There are more cuts on the way.
Consequently, the gilt market is now discounting a base rate of c.3.3% by the end of 2026 – i.e. definitely one more 0.25% cut this year, and in all likelihood two. We believe that the neutral rate of interest (the rate at which savings and investment are in equilibrium) in the UK at present is around 3%, which is a bit lower than what is indicated by the market. Accordingly, we remain positive on UK gilts relative to some other bond markets because we feel that there is more scope for rates to come down than is currently discounted. Gilts have in fact performed quite strongly over the last quarter, with the 30-year yield falling from 5.5% to 5.2% – but we think there is more to go for. Our caution about the outlook for UK economic growth gives us confidence in this analysis, and the government’s determination to stick to the OBR’s fiscal rules makes the UK look more disciplined in its budgeting than North America, Europe or Japan. That said, the long term sustainability of any of these governments’ finances looks decidedly shaky, which leads us to be underweight the fixed interest asset class as a whole.
Precious metals are doing well.
Investors have been looking for alternative safe havens ever since US treasuries and the dollar fell sharply in the same week that the US stock market collapsed after ‘Liberation Day’ last April.
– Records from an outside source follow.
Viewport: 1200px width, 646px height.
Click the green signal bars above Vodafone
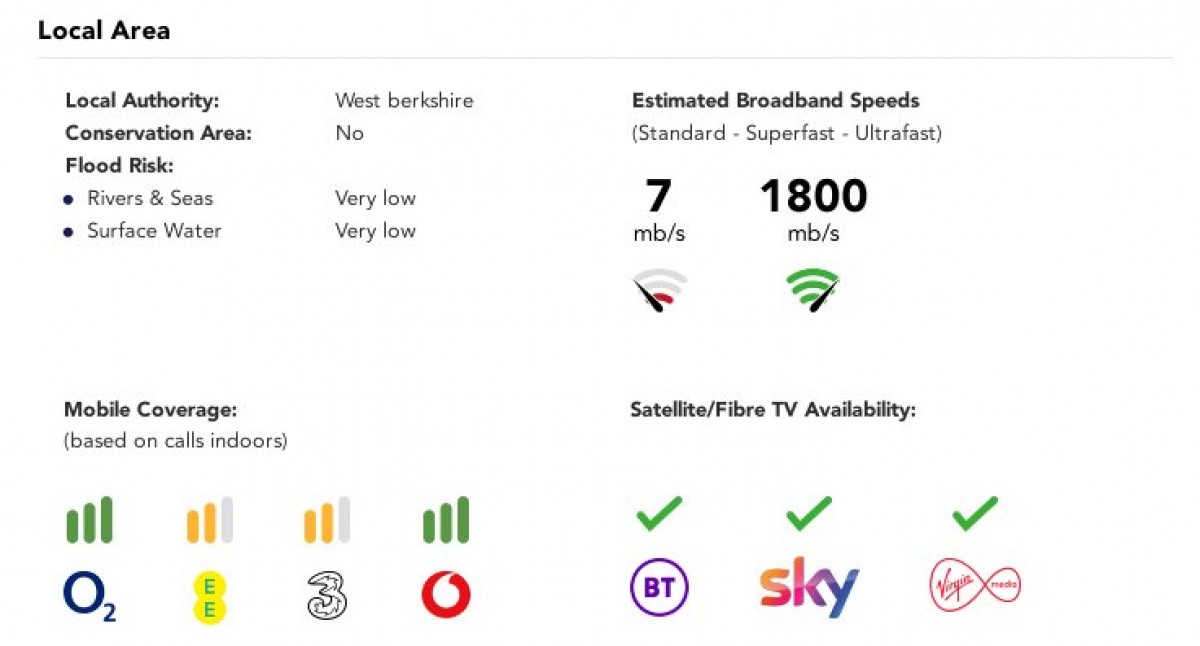pos(445,520)
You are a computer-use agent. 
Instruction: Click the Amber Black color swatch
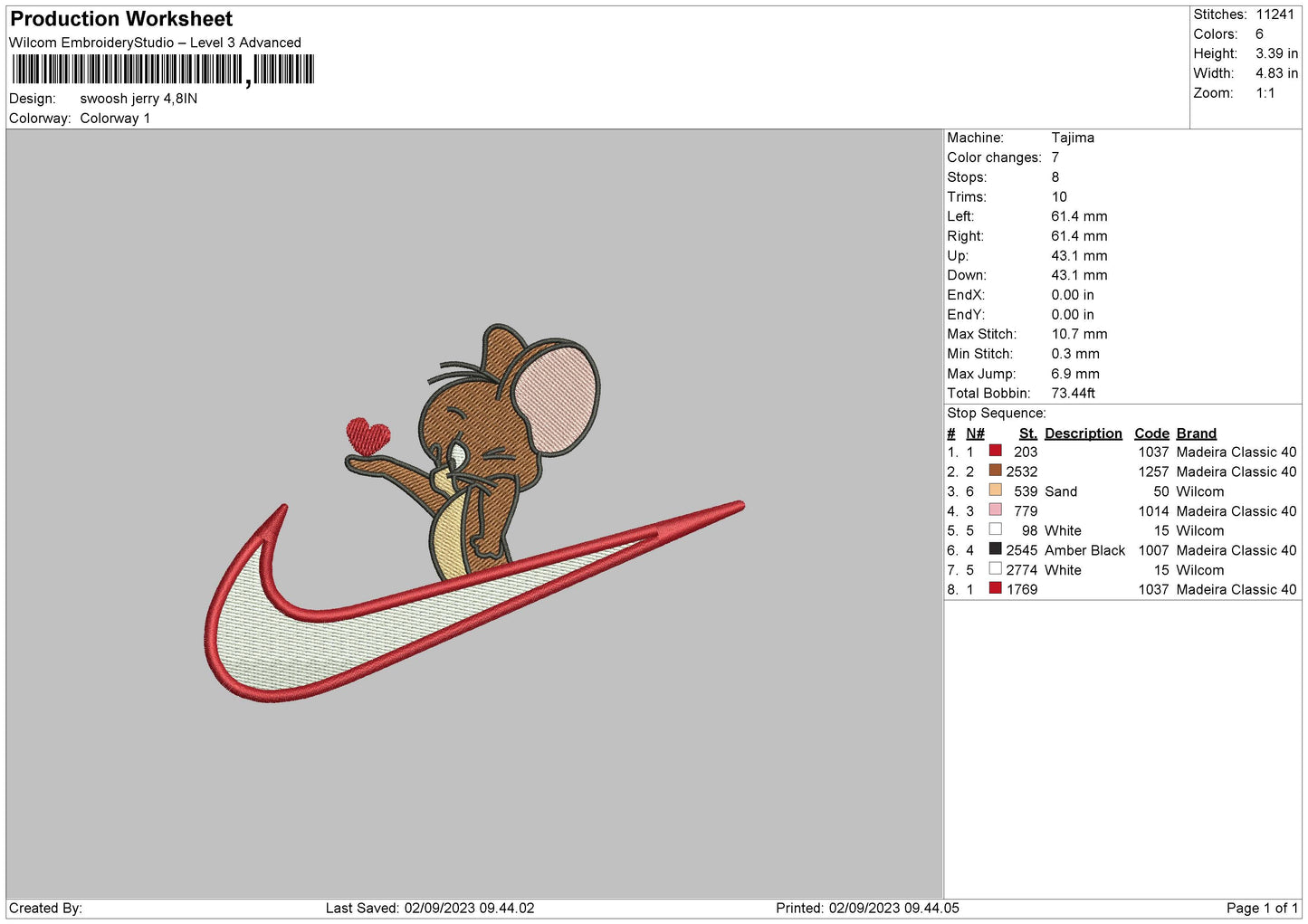pyautogui.click(x=995, y=549)
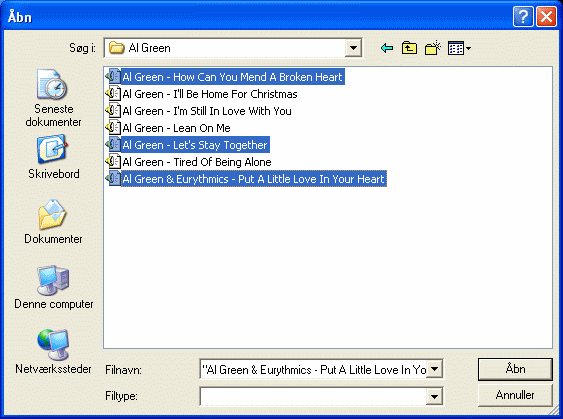The image size is (563, 419).
Task: Open Dokumenter in places bar
Action: [x=53, y=222]
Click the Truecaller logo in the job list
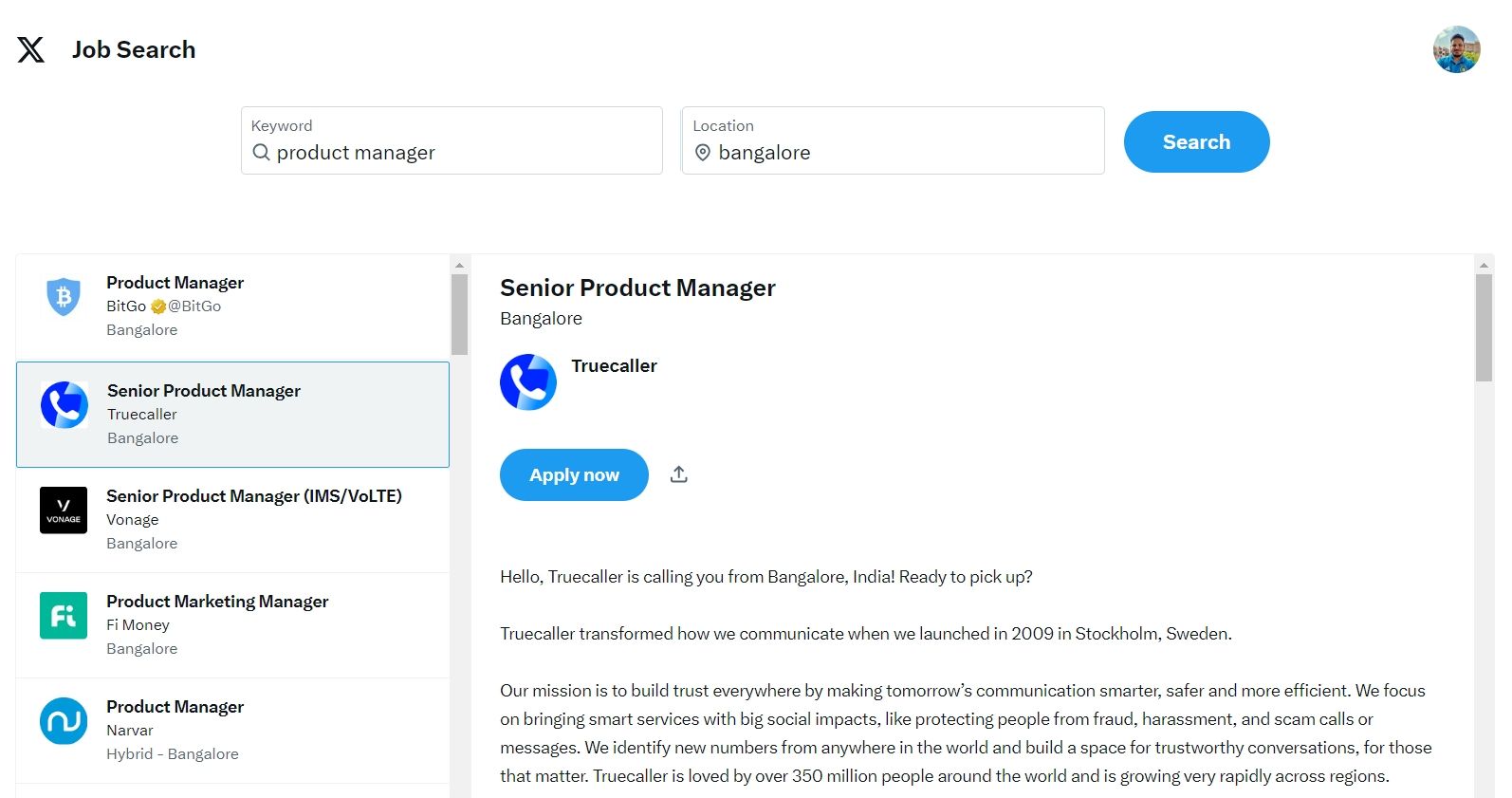The height and width of the screenshot is (798, 1512). pyautogui.click(x=65, y=405)
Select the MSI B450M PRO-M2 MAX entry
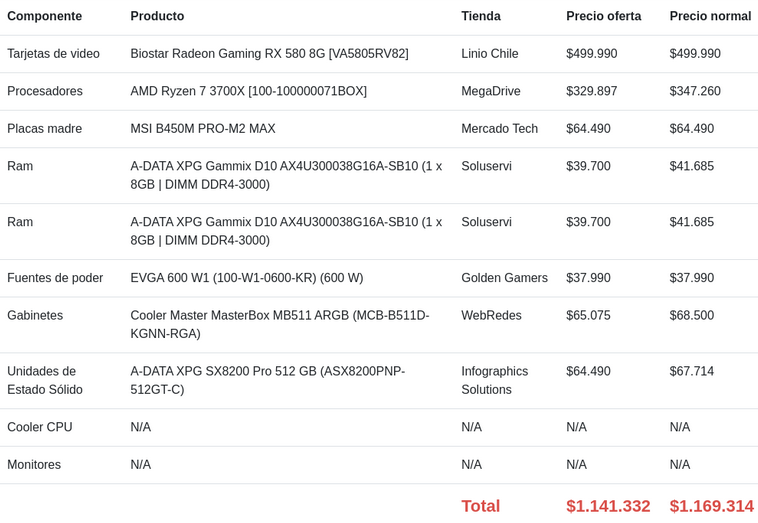 203,129
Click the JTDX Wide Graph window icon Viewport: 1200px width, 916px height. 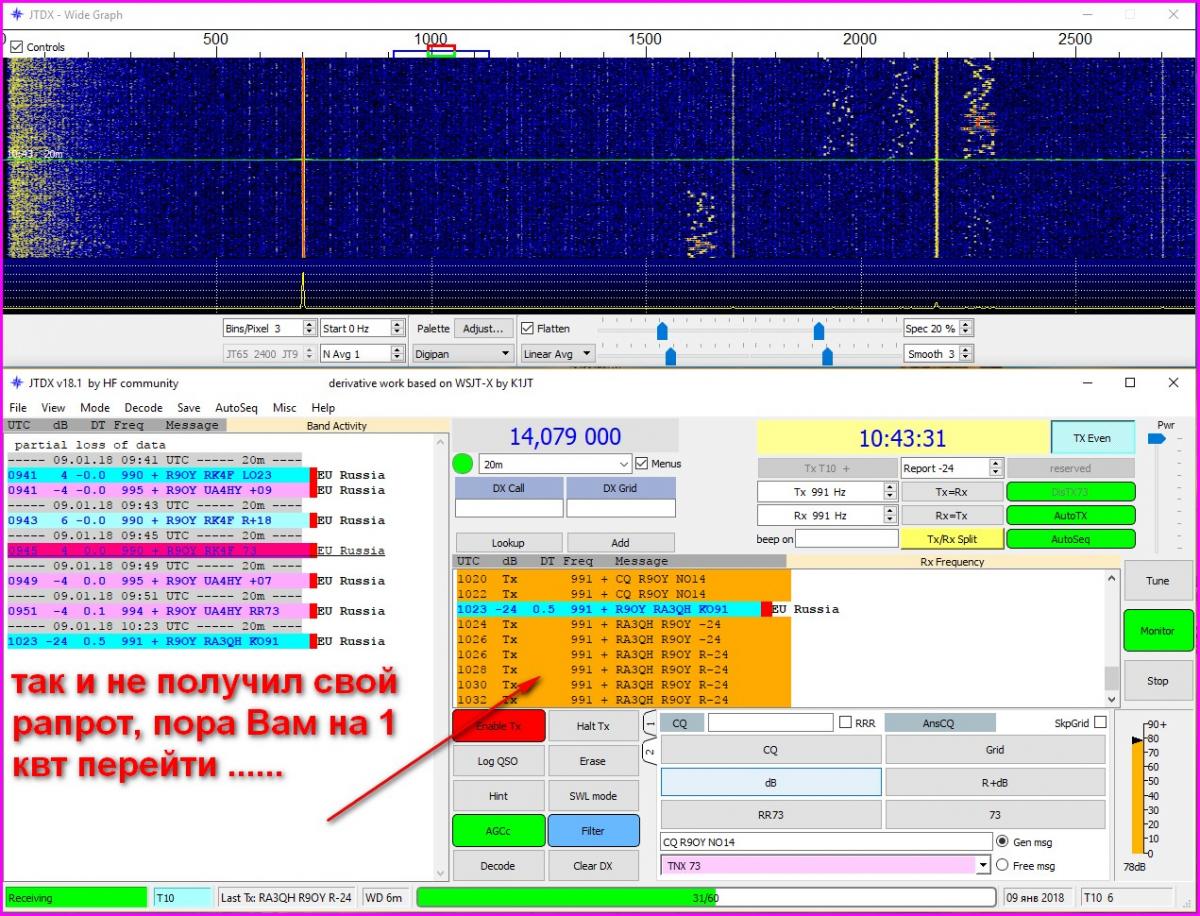coord(16,14)
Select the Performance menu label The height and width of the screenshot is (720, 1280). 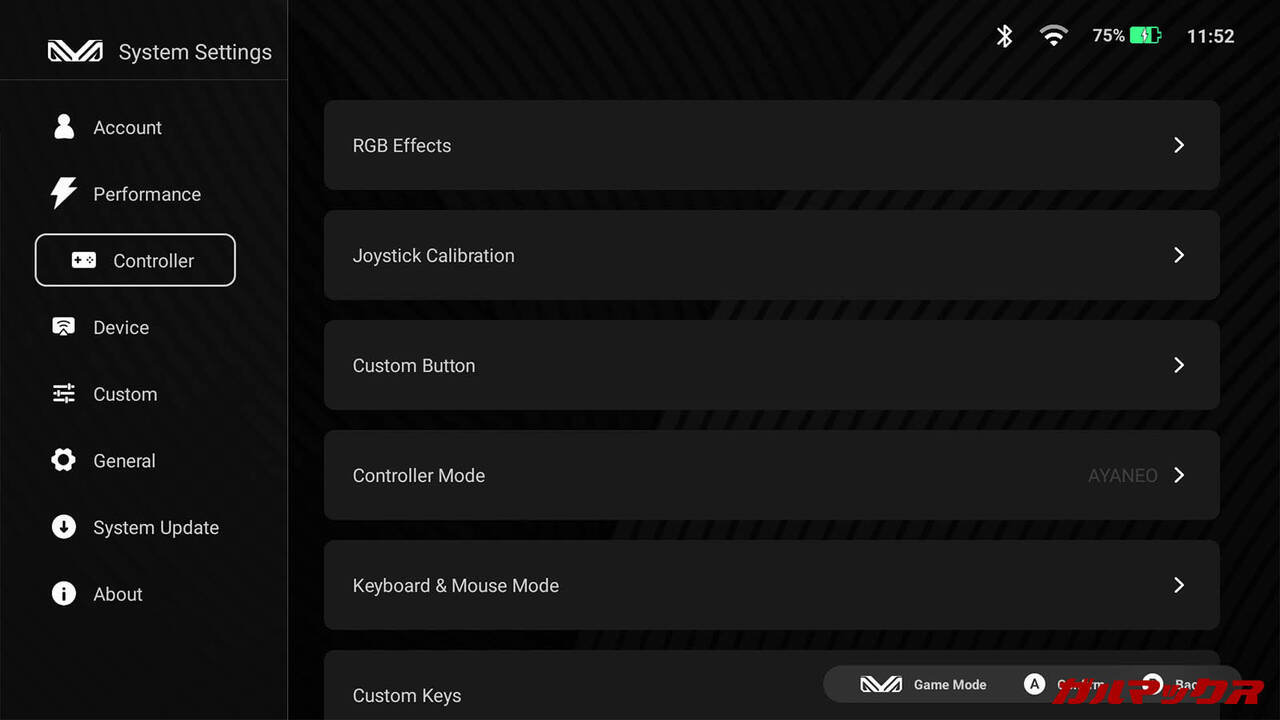coord(147,194)
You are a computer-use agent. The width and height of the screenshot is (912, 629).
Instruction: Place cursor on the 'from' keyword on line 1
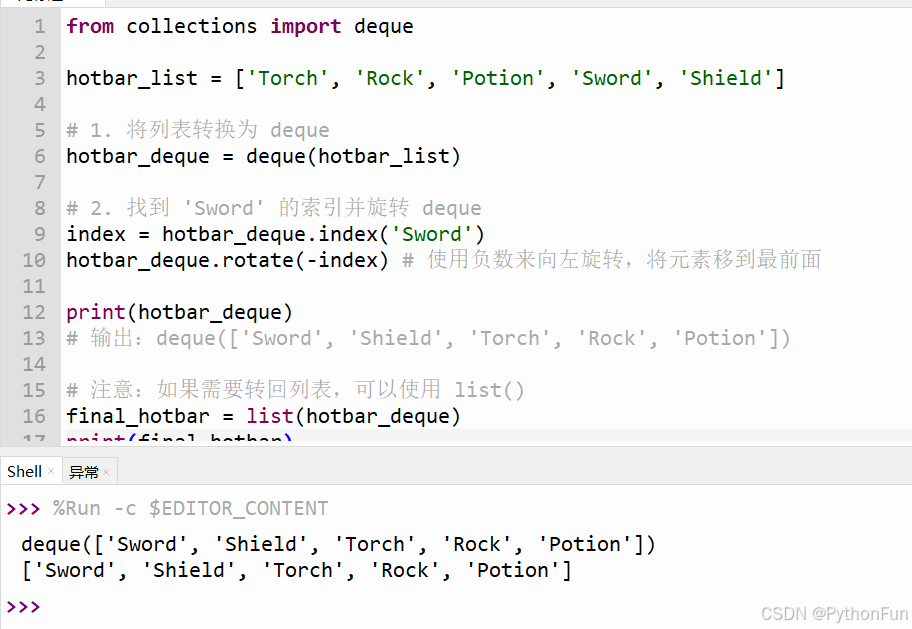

This is no doubt one reason why precious metals have been performing so strongly of late, with silver and platinum prices in particular having surged towards the year end. However, it has not all been ‘plain sailing’ on that front: in October gold suffered its worst day since 2013 and the metal saw a further bout of volatility at the end of the year. Another asset which has been heralded as a potential safe haven from currency debasement, Bitcoin, fell 7% in US dollar terms in 2025 (and it was down 13% in sterling terms).
Long bonds are an important source of diversification.
The fact is, no single asset can be considered a cast iron all-weather safe haven – arguably not even cash when major risks are long term currency debasement and short term devaluation relative to other fiat currencies. The key is to have a mix of hedging instruments so that there is always a degree of inverse correlation in a multi-asset portfolio. Therefore, despite the concerns we have about the sustainability of government finances, long-dated government bonds do have a role in portfolios because there will be scenarios in which they do well whilst equities, corporate debt and real assets such as property are doing badly. A subdued outlook for economic growth in the UK, combined with falling inflation and lower base rates, does provide a reasonable underpinning for gilts at these levels, especially as the global backdrop is one of declining rates in most regions (the main exception being Japan).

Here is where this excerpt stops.